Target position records
• • • •
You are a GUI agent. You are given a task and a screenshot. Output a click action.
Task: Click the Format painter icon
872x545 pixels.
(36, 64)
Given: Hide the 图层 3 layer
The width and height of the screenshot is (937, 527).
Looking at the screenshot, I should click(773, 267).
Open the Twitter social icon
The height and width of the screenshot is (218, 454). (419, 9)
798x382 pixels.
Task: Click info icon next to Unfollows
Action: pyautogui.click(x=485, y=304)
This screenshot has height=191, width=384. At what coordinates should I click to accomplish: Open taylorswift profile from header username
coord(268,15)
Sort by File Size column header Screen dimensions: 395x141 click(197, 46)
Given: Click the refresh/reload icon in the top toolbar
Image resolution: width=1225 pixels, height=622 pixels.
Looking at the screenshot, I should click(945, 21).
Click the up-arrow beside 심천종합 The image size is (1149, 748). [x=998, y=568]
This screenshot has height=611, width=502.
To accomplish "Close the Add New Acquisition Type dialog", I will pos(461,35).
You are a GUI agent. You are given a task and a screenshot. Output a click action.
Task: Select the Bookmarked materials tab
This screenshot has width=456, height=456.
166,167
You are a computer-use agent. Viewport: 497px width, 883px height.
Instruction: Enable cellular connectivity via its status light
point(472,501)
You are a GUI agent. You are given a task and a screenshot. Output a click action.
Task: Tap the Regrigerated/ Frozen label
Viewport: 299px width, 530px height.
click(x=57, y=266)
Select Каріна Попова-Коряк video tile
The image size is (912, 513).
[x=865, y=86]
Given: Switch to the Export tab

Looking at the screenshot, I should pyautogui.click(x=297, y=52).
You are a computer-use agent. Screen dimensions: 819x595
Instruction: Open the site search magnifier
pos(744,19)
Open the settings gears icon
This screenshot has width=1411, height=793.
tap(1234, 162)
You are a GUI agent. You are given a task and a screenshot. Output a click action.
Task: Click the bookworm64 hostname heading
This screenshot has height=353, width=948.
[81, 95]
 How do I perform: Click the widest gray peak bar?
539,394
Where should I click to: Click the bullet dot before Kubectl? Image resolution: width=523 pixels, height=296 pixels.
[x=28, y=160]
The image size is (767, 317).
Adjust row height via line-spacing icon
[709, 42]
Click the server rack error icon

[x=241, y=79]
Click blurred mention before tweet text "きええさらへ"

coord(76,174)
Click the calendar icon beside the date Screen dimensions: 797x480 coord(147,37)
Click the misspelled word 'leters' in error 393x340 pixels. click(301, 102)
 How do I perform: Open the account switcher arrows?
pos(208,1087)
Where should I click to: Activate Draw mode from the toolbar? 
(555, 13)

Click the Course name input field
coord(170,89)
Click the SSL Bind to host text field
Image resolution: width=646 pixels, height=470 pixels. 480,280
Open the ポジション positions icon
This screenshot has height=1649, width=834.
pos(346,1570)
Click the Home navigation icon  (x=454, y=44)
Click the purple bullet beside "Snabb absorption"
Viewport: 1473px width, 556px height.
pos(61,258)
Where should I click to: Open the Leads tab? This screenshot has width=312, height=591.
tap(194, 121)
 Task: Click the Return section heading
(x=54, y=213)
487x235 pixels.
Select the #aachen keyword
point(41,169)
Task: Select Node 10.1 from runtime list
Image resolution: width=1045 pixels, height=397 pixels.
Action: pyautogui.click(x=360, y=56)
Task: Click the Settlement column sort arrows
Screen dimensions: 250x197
• • • •
Requirements:
Show every line from the rows above that contains the string "before", copying each line in full.

Correct output:
Where should I click to: Click the bullet dot before Kubectl? Image resolution: width=523 pixels, height=296 pixels.
Click blurred mention before tweet text "きええさらへ"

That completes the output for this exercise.